Almost exactly three years ago, in October of 2004, I once again started writing my first novel. The reason this iteration stands out is that I actually finished it. I called it finished in April of 2005, length, 74500 words. The day I decided to finish the project no matter what is the day I mark as taking this craft seriously. We can call that day October 1st because I don’t remember the exact date.
For various reasons, I never submitted this novel anywhere. From April 2005 through December of 2006, I concentrated exclusively on short fiction, with a week interruption for Orson Scott Card’s Literary Boot Camp where I generated a short story that is really chapter one of a novel I plan to attack in a few years.
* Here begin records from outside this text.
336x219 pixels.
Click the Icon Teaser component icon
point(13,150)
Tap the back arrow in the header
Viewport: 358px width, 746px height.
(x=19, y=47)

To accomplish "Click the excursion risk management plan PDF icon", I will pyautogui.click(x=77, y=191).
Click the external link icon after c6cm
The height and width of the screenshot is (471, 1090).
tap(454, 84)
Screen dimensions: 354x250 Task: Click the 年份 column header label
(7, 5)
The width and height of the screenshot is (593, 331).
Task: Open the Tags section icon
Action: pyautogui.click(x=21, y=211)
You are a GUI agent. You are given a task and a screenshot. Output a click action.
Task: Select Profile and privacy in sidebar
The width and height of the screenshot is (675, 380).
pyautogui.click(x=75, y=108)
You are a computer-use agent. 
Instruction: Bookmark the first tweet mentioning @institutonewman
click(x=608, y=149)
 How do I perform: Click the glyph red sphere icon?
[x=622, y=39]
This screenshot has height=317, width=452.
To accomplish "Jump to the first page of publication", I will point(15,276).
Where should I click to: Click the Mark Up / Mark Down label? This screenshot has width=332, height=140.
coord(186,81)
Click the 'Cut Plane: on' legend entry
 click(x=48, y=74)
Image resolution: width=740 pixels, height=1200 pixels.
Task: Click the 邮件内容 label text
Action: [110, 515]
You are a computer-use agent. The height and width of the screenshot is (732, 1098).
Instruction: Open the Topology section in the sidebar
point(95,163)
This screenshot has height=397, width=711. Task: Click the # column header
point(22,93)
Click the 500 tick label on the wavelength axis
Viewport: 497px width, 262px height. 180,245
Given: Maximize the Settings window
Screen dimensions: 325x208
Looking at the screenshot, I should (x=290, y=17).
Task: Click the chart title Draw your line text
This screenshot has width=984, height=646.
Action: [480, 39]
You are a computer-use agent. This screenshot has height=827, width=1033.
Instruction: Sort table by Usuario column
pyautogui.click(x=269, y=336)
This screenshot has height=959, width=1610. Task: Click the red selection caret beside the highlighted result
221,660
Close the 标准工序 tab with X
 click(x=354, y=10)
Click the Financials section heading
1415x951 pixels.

I joined Codex writers group shortly after that and became part of a community of great emerging writers, most of whom have far more skill with this language than I can ever hope to have. Still, I learned enough that I realized the dormant novel had a lot of problems, including some issues that Orson Scott Card and David Gerrold independently identified from the outline alone.
In January of 2007, I started redrafting the novel, that is, starting again from scratch. I cut one full story line and finished in June of 2007 with 115,000 words. Double the word count with less story. Why? I am a better writer than I was in 2004.
Here it is, October 2007, almost exactly three years since I started that novel, and started taking my craft seriously. I now have a SFWA eligible pro sale, a second sale at pro rates, 19 stories total in publication or forthcoming, and I finally submitted my novel, Neanderthal Swan Song, to Baen this week. I believe I am a much better writer of long fiction than of short fiction, so we’ll see.
I have two short fiction projects remining that I hope to finish this month, a short story of about 2000 words for the ASU writers conference that’s coming in February, and something new for the Writers of the Future contest. After that, it’s onward to my next novel–the beginning of my series of loosly connected future history stand-alones that sees Earth drawn into a million-year-old interstellar war. It has a very important tie back to Neanderthal Swan Song, but no spoilers here.